Environmental, social, and governance (or ESG) goals have been a hot topic for a while now. The urgency of addressing climate change and social progress is becoming more prevalent, so companies are starting to make more effort in this area. ESG has taken on a new tone, and companies also feel the pressure to be transparent with their actions.
In case you didn’t know, ESG stands for: Environmental Social Governance. This is used to describe the ways in which you can make sure your company is making the best decisions for itself and the environment. ESG helps business leaders identify risks and opportunities to maximize profitability in a sustainable way, including for future generations.

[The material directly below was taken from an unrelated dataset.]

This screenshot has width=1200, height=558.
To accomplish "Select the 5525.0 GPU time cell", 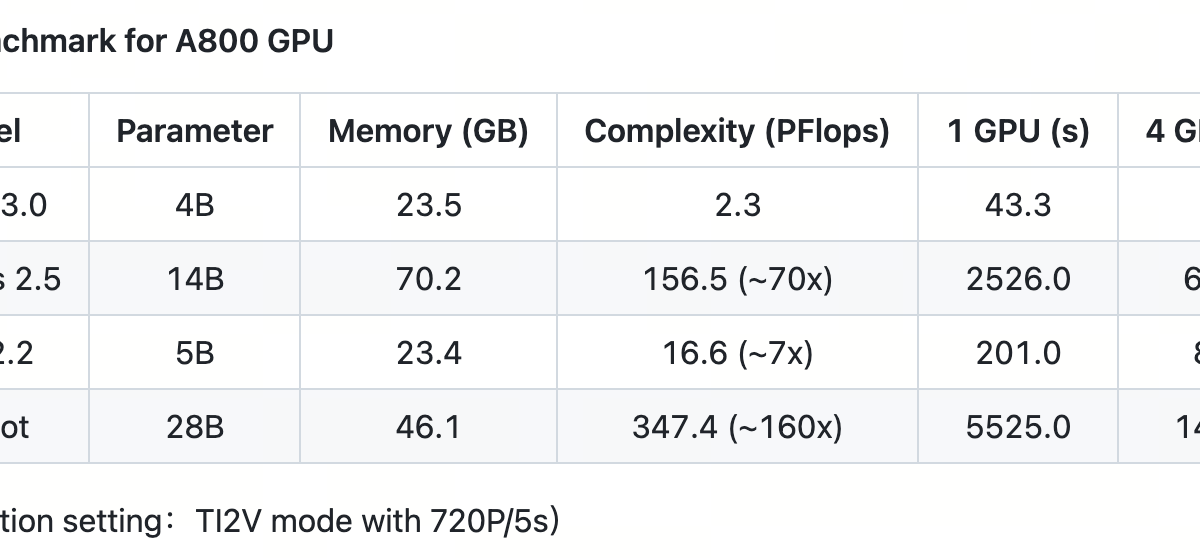I will 1018,427.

One of the easiest and most cost-effective ways for companies to adopt sustainability and an ESG strategy is by monitoring air quality and energy usage in a building. As building owners and managers move towards sustainability and focus on ESG, more people are investing in advanced indoor air purification technologies, which allows them to maintain better health, well being, and achieve green building certifications.
Five tips to keep in mind when coming up with your ESG plan:
- You need to come up with a game plan. What is ESG to you?
- What metrics are important to you? Which ones do you have control over and want to make a change? Come up with a few metrics to stick to.
- How are you going to report your ESG and track your impact? This will become important as countries begin to require ESG reports.
- Be flexible with the strategy you have in place. Things come up, there might be a better opportunity developing. Keep an open mind for what can help you on your ESG path.
- Nothing can happen in a day. This is something we will be continuing to grow with and make changes that lead to great impact.